A gruelling six-week journey and a competitive 500-metre final at Towcester’s state of the art track in Northamptonshire are what’s required to win the whopping £175,000 of prize money as well as etching your name in the history books. Due to the coronavirus pandemic, a full crowd had been unable to attend the race for the last two summers — both while the race was briefly relocated to Nottingham and for the first trip back to Towcester in 2021 — with Deerjet Sydney and Patrick Janssens-trained Thorn Falcon winning their respective races.
Indeed, Janssens managed both first and second places in last year’s race, with kennelmate Kilara Lion fast out the traps. It meant the Belgian was one of the favourites for those making a greyhound bet on Betdaq despite how hard it is to retain a title, with only four dogs winning back-to-back derbies in the race’s 95-year history.
This year had a different feel to it though, with a full crowd finally back at Towcester and the qualifiers seeming to be amped up a notch as a by-product. Thorn Falcon never really got going and missed out on the final, alongside all of Janssens other dogs. It meant the Belgian, as well as Greyhound Trainer of the Year Mark Wallis, would not be present on the track.
That left space for yet another Irish trainer to reign supreme in the Derby, and while Peter Cronin looked to land a maiden title for his Waterford Kennel with 9/4 favourite Kildare, it was actually Graham Holland-trained Romeo Magico who landed first place in the final, finishing with an impressive time of 28.95 seconds — the fastest on record since Dorotas Wildcat’s win in 2018.
The offspring of former Category One winner Magical Bale, Romeo Magico hit speeds of 38 miles an hour as he saw off both Kildare and overachiever Mickys Barrat, who finished third, leaving the two-year-old to secure victory, with Holland singing the dogs praises at the end of the race.
“It’s fantastic, the pinnacle of my career and something me and my family have always dreamt about,” said Holland. “Romeo ran an amazing race – it was always going to be difficult when he missed the break.
“Greyhound racing is a unique sport to be involved in – we can’t afford to celebrate a Derby win too much as our dogs always come first.”
“We enjoyed a small celebration and Saturday will live in our memories forever.”
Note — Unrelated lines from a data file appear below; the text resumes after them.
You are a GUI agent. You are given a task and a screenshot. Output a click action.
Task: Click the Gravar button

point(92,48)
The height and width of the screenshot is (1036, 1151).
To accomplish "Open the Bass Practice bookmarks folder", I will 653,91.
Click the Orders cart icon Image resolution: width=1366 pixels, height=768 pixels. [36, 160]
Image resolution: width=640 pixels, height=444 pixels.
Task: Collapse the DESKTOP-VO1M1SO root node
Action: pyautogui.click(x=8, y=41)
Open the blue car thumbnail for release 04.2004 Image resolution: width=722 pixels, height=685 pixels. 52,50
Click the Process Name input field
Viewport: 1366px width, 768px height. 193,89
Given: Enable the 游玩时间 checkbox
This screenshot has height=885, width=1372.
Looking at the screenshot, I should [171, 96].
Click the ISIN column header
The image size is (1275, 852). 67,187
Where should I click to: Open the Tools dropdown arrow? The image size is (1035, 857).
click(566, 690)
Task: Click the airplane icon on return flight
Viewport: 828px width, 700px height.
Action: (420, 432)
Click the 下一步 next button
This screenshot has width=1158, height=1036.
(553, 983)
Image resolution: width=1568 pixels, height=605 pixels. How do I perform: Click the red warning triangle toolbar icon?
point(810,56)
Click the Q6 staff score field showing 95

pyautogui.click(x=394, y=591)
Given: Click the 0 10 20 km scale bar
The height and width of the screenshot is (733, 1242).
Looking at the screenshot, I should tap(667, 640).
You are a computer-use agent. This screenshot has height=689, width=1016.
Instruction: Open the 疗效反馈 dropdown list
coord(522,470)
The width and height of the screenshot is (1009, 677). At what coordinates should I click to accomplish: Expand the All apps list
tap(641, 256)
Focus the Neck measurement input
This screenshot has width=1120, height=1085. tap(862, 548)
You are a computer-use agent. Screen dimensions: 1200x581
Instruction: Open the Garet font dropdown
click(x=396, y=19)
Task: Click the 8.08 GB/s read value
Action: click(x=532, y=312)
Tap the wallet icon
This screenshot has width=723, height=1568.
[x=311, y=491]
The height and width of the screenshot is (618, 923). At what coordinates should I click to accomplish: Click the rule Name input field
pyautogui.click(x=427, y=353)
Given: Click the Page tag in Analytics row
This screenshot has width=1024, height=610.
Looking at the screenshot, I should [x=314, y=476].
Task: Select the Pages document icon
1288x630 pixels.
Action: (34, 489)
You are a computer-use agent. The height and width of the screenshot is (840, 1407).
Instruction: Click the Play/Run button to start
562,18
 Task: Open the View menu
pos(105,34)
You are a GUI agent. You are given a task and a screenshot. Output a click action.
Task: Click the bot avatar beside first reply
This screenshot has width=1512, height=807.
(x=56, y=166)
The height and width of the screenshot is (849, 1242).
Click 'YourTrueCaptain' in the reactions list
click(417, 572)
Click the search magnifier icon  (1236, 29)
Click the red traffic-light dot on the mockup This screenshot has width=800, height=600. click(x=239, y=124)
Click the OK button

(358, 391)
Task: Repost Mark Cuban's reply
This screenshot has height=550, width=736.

While a life ambition has been fulfilled for Holland, Paul Hennessy will be disappointed with his efforts. The Irishman, who boasts two Derby wins to his name already, was hoping to land the hattrick to add to his plethora of achievements in the sport, but will have to wait until next year where anticipation will quickly build again after the upcoming Sussex Cup at Brighton and Hove, followed by the Champion Hurdle at Central Park in Murston.